Financial help for students
Finish Line for Scholars is a program designed to meet the financial needs of second year students.
McCarthy said that the full pledge of $100 million for California Community Colleges to be distributed over 20 years is the largest in the nation. FRC’s share this year is $128,000. Students apply for the funds and thus far the college has received 150 applications.
“There is definitely a need,” McCarthy said. The maximum award is $18,000 per student. The money can be used for medical, childcare, rent, in addition to tuition.
“It was a clean audit,” said auditor Jennifer Richards. “It was a clean opinion.” She added that there were no disagreements with management and described it as a “great process” despite having to perform the audit remotely due to COVID. “It was very consistent with the prior year,” she added.
The trustees voted 3-1 to approve a contract with John Ives, the new Vice President of Business Services/Chief Financial Officer for the college.

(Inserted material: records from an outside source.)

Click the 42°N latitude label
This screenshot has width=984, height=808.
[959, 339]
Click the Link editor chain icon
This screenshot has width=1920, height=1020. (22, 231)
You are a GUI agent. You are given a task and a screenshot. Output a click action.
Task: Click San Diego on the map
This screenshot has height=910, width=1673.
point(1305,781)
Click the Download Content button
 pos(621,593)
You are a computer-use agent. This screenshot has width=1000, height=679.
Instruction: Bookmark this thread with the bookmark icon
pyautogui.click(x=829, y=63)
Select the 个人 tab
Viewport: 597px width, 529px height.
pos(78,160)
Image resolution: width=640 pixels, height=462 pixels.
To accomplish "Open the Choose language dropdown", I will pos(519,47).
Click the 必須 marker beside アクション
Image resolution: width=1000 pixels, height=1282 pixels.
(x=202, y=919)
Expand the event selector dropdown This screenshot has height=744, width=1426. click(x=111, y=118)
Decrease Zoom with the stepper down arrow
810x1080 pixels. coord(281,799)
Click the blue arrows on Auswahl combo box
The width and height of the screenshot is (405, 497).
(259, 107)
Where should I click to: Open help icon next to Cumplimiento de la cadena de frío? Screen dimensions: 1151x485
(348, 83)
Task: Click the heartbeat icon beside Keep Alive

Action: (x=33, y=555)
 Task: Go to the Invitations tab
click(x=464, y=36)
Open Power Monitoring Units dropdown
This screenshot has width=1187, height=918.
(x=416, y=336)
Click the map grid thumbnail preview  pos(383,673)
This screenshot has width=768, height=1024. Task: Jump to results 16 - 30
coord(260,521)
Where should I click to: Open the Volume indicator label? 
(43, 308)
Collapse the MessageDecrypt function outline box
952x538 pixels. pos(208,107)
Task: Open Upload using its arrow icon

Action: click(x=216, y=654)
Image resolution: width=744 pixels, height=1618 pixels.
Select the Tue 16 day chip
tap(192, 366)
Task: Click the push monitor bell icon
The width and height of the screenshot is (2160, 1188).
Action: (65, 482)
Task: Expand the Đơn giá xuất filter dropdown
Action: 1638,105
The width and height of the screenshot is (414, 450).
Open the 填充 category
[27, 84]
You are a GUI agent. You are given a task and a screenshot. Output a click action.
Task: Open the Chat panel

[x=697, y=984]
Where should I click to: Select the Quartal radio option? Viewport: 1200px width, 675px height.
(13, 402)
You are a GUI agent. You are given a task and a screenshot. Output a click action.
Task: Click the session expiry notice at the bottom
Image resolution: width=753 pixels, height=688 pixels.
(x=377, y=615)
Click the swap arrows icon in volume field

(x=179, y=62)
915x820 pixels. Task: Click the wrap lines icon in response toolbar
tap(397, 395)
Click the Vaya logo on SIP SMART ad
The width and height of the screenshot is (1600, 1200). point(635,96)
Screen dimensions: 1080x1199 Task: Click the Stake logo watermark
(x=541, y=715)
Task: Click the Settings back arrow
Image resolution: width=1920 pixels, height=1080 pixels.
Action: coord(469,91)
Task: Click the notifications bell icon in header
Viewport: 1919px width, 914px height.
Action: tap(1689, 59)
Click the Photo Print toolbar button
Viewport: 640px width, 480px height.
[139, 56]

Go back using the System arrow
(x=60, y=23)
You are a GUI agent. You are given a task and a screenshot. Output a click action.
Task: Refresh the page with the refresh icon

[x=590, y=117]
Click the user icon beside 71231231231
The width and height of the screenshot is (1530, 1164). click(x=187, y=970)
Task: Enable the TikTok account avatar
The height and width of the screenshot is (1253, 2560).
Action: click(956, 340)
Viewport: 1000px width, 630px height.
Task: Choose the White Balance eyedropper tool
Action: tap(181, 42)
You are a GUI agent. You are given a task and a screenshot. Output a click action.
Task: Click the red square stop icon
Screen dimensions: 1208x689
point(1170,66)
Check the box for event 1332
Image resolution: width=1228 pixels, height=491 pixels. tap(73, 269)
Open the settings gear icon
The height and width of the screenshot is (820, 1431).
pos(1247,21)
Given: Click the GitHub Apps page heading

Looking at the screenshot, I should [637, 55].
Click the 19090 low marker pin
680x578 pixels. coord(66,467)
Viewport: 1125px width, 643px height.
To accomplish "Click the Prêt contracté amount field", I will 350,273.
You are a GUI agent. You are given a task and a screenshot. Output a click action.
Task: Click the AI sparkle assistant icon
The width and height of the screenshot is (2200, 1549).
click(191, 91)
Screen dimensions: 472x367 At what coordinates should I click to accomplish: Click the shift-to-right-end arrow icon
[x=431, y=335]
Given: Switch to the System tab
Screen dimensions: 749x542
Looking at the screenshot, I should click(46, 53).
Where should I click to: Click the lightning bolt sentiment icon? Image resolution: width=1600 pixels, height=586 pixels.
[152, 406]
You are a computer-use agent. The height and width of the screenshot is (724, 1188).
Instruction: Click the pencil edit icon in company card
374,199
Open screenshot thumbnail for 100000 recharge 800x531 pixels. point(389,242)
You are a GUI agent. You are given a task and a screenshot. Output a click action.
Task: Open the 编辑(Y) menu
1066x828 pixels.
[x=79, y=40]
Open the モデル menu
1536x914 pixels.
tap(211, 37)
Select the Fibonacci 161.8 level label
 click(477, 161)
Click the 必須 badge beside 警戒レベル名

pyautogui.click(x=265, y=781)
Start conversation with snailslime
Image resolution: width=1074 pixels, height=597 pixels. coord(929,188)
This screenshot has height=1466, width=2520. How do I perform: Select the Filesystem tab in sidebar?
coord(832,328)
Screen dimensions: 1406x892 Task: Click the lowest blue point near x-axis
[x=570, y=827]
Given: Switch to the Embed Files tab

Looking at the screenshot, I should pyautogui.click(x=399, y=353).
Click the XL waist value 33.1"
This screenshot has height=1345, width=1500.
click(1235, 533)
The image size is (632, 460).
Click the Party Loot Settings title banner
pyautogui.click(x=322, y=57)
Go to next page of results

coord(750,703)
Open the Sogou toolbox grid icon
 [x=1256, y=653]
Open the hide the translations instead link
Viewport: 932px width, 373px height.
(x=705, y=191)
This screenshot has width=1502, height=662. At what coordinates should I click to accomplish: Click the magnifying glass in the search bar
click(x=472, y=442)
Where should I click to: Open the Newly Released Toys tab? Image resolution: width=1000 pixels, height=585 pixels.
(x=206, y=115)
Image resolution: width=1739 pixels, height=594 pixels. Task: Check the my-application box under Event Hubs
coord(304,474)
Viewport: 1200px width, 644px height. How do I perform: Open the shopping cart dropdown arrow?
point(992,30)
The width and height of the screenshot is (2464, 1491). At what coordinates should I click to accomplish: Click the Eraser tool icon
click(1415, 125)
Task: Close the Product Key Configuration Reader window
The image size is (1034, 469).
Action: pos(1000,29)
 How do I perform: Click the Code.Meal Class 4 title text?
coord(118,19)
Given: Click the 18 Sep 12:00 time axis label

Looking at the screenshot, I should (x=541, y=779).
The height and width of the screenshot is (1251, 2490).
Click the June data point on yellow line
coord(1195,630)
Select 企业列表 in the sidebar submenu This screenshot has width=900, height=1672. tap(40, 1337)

Trustees Bill Elliott, John Sheehan and Dana Ware voted to approve; Guy McNett was absent and Trent Saxton voted, “No, but no malice.”
It was the same phrase he would utter, when the trustees voted to appoint Ives to a joint powers authority representing the college, and when they voted to authorize him to sign on Plumas Bank accounts.
Saxton didn’t elaborate on his vote during the meeting, but when called for an explanation, he said he couldn’t vote to approve “someone that he had never met” thus he voted no, and added the phrase “but no malice.”
Ives actually began work Jan. 11 on a one-year contract for $138,571, with the possibility of annual extensions.
“He has worked at small private schools, long doctoral programs and community colleges,” FRC President Kevin Trutna said of Ives’ experience.
“I’m very pleased and excited and happy to be here,” Ives said after being introduced. He said he had over 20 years of experience in the field, most recently in North Carolina. “I’m happy to be back in California.” While his formal education is in accounting, he also has managed IT, human resources, and construction projects.
Emergency Operations update
FRC is working on rolling out a new emergency communication system that doesn’t rely on Internet access.
“There’s a problem with relying on Internet reliability,” said Carlie McCarthy who is in charge of student services. “We’ve looked through products and how to streamline the process.”
The result is a Cloud-based platform that only requires two clicks to activate and generates messages to go out via text, phone or email.
The platform is being tested on staff before being rolled out to teachers and students. Others could also opt in for the notifications including parents.
FRC has adapted a collection of classes to meet a new graduation requirement adopted by the California State University system. The classes will be ready for Fall 2021.